In a clear example of enshitification, some Assassin’s Creed Oddyssey players saw in-game pop-up ads when they went to navigate to the map screen.
Quick to respond to the building controversy, as obviously anyone would react badly to seeing ads in a full-price, traditional AAA game, Ubisoft blamed the pop-up ads on a techical error.
From a report in The Verge:
Reddit users say they spotted the pop-up on Xbox and PlayStation versions of the game, with an ad appearing just when you navigate to the map screen. “This is disgusting to experience while playing,” remarked one Reddit user, summarizing the general feeling against such pop-ups in the middle of gameplay.
“We have been made aware that some players encountered pop-up ads while playing certain Assassin’s Creed titles yesterday,” says Ubisoft spokesperson Fabien Darrigues, in a statement to The Verge. “This was the result of a technical error that we addressed as soon as we learned of the issue.”
What is enshitificatiom, you might ask? This trending term was coined a little while ago by legendary scifi writer Cory Doctorow, who explained how, in his views, platforms inevitably become worse as time goes on.
“Here is how platforms die: first, they are good to their users; then they abuse their users to make things better for their business customers; finally, they abuse those business customers to claw back all the value for themselves. Then, they die.

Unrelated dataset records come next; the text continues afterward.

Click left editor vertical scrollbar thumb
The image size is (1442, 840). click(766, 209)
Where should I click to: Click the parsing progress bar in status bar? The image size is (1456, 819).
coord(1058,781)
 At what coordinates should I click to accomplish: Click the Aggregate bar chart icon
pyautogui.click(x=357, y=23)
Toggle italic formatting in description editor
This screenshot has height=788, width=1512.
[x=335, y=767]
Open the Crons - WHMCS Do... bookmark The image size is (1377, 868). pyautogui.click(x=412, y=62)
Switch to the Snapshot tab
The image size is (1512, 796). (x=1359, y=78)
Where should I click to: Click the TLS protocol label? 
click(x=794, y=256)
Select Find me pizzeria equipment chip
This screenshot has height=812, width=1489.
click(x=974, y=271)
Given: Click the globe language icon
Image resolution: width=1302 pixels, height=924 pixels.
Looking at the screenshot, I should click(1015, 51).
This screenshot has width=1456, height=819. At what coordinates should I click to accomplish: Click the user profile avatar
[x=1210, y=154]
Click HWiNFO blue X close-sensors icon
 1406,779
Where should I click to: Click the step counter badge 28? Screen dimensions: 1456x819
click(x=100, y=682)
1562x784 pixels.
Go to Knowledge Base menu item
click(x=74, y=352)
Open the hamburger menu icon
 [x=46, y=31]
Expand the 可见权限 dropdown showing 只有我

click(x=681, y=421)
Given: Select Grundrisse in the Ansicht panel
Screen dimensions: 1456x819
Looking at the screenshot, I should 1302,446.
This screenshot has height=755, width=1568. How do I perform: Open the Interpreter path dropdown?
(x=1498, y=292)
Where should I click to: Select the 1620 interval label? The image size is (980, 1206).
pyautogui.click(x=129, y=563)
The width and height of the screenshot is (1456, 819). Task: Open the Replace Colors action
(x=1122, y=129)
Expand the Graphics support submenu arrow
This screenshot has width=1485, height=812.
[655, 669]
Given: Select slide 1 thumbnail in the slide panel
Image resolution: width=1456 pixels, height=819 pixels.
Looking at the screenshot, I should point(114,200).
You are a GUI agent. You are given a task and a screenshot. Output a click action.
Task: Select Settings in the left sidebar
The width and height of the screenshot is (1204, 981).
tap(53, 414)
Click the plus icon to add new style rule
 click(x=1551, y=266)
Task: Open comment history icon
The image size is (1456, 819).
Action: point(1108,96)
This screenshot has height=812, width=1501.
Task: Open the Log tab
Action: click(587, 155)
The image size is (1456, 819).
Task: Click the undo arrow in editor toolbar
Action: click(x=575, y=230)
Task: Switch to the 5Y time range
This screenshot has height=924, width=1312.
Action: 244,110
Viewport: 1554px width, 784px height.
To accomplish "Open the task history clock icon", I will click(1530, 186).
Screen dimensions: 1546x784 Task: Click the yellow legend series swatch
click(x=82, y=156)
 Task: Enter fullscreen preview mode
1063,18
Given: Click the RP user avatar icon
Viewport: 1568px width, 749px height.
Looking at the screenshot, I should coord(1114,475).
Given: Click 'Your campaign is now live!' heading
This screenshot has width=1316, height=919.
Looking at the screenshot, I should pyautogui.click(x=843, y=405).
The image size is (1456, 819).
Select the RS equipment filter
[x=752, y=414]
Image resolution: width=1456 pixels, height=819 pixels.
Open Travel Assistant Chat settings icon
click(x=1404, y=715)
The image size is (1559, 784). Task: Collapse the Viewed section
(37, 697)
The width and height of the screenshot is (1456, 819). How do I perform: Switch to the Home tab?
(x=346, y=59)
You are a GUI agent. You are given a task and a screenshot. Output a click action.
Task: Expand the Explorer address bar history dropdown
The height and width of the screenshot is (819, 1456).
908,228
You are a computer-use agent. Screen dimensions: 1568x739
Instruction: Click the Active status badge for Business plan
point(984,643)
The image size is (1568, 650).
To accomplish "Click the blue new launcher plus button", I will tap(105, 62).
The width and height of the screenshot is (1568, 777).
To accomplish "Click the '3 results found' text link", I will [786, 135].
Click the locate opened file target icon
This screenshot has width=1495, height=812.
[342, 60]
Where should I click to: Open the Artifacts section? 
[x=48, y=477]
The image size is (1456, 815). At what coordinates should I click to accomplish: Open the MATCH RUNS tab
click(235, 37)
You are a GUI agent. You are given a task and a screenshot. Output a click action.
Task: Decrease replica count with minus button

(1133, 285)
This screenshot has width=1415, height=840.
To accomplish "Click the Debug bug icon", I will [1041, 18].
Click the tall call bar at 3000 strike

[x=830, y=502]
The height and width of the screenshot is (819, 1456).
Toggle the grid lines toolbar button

I call this enshittification, and it is a seemingly inevitable consequence arising from the combination of the ease of changing how a platform allocates value, combined with the nature of a “two sided market,” where a platform sits between buyers and sellers, hold each hostage to the other, raking off an ever-larger share of the value that passes between them,” he wrote in Wired earlier this year.
When he wrote this, the author was talking about TikTok. Still, you can easily apply his theory to Ubisoft’s games, especially to their UPlay platform. Anyone familiar with the company’s history will have issues believing that those were technical errors and not just another test to see just how far they can push players to extract more revenue.